What do you think of the assertion that “If you’re not a liberal when you’re 25, you have no heart. If you’re not a conservative by the time you’re 35, you have no brain”? Often attributed to Churchill but thought to paraphrase a quotation from 19th century French historian Francois Guizot.
Well, Thatcher certainly didn’t have a heart, that’s for sure! (laughs) She had a stone for a heart because God shoved it in there when he’d run out of time! (laughs)
Well, you’re in your 40s now…
I am… I didn’t do either of them, really – I had my midlife crisis in my 20s because I came out as being a transvestite (laughs). I will always, I hope until the day I die, want everyone to have as good a chance as they possibly can. That seems to be the most logical thing to do. I think the Conservative thing to do is to let the people who can make money go and do that and then it will trickle down – and I always think:’ Why trickle down?’ Who the hell said trickle was great? Surely it should be flow down! People making money, being enterprising and creating wealth – that’s great – but have the safety net because a lot of people start out in a very tough situation, unlike, say, Mark Thatcher! I think I’ve stayed exactly the same and always tried to analyse where I am – I’ve always been into enterprise but I’ve also just raised a large amount of money for charity, so hopefully I’m putting my money where my mouth is.
With the marathons, and your admission that exerting yourself is a vital part of life – do you think you set yourself different challenges every year? You’ve done the shows in French, the stand-up in America, the acting, now the running – is there a desire to continually meet a new challenge?
I didn’t have the running as an ambition, but the rest of it all was just ambitions when I was a kid. You want to be a fireman, an astronaut, all this multiple thinking you do when you’re a kid, and at seven, acting suddenly became a passion. It was due to the loss of my mother, I think, and the substitution of an audience. But I couldn’t get the straight acting going, they weren’t giving me the roles, so I discovered Python and writing, and giving yourself the roles, so I thought: ‘OK, comedy, that’s what I’ll do’. And that’s all I was going to do, I was trying to get a TV series at 25, and be a comedian forever… and that then didn’t happen, so when it eventually took off, I decided: ‘No, I’m going to do acting too’.

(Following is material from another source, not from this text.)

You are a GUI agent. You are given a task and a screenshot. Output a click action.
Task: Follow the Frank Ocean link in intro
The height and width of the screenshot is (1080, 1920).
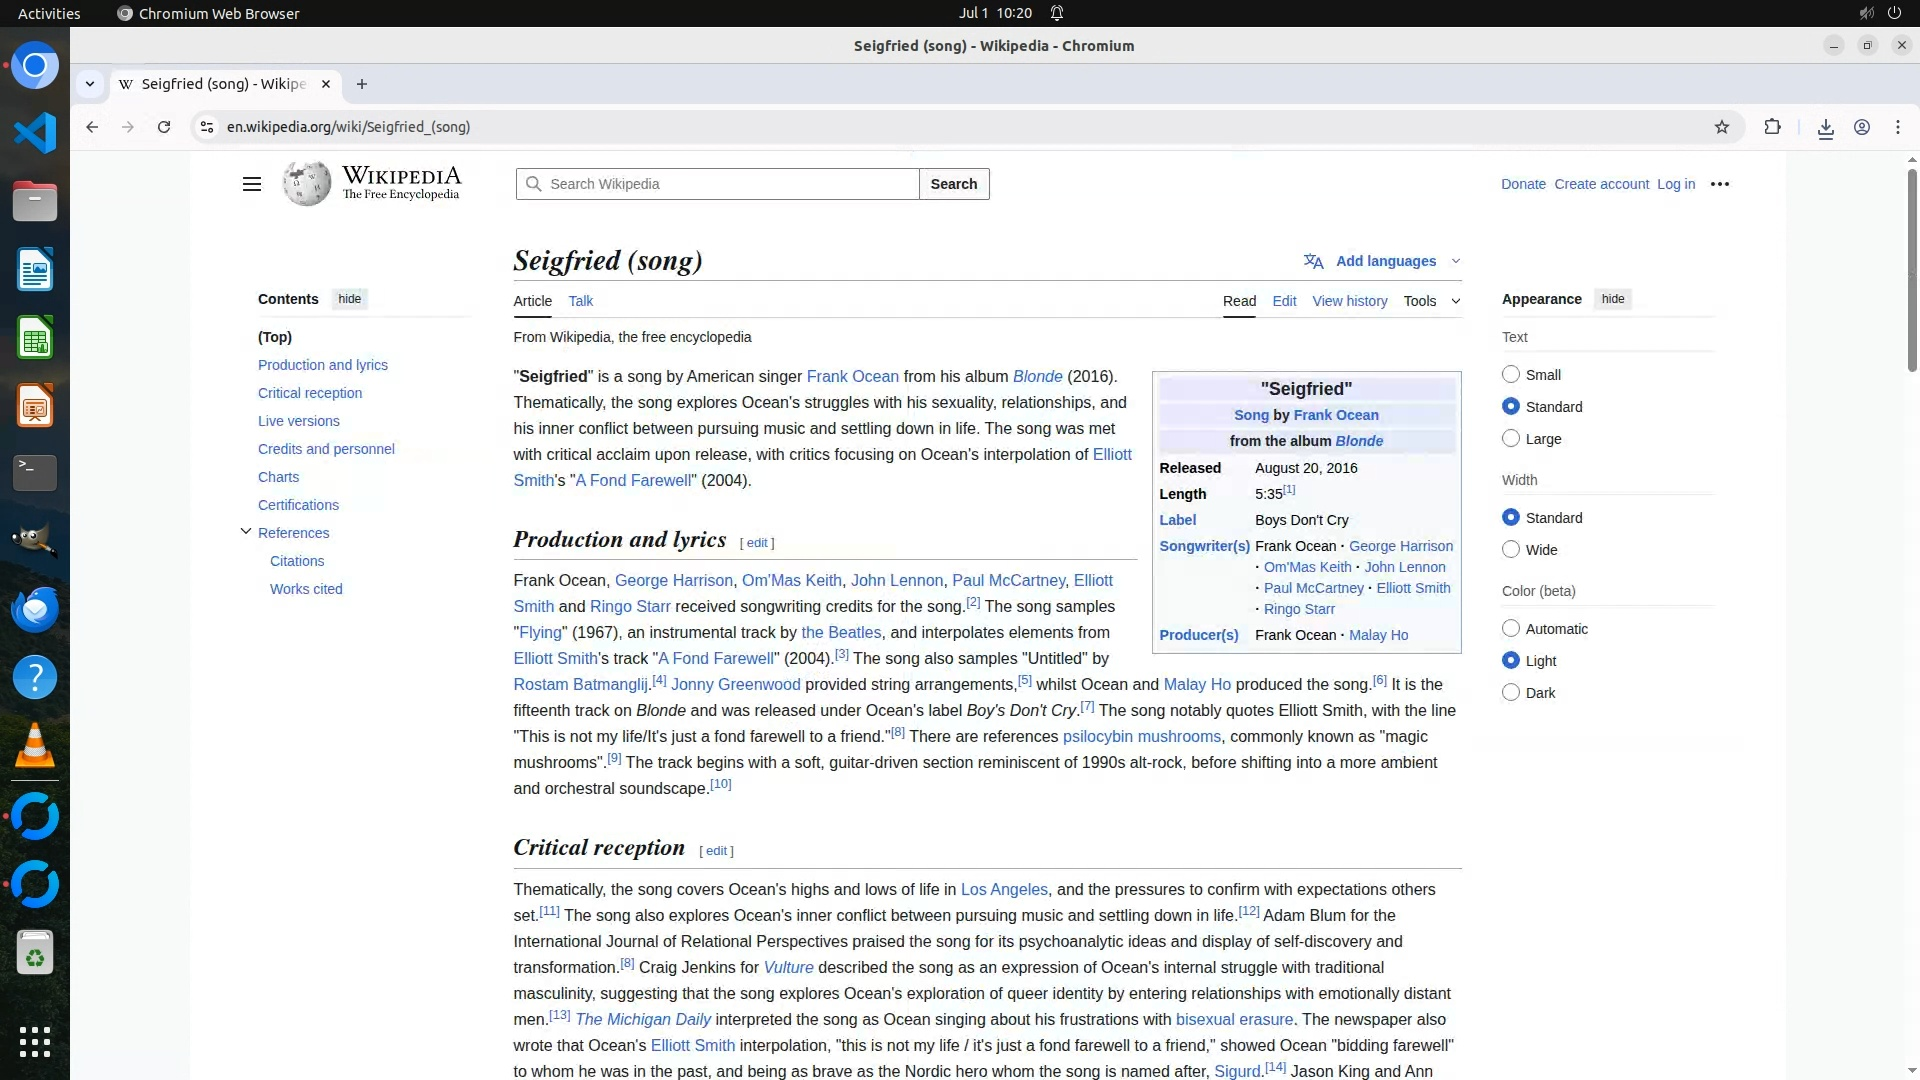point(852,377)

Do you view your acting career in a different way to your stand-up?
That hasn’t been an easy run. That’s been 15 years of pushing on that and now the roles are getting better, and now I’m getting better at the roles – which is a logical chicken-and-egg thing.
We’ll see you on screen in the new year in the TV adaptation of John Wyndham’s Day of the Triffids – how was that experience?
I play a character called Torrence, who’s a sort of flirty sociopath (laughs). I hope I’ve delivered it right – it’s the weirdest thing I find with acting: with stand-up you know you’ve done something right…
Because people laugh?
Yeah, and within half a heartbeat. But with [2008 film] Valkyrie, it was a year-and-a-half before I knew how I’d done, with Triffids, it’s going to be about nine months, so I really just like to see my scenes and think: ‘Oh, that’s alright!’ (laughs) My problem in the past has been to think: ‘Right, I’ve nailed it’ and then go back look and realise: ‘That is not nailed’ (laughs).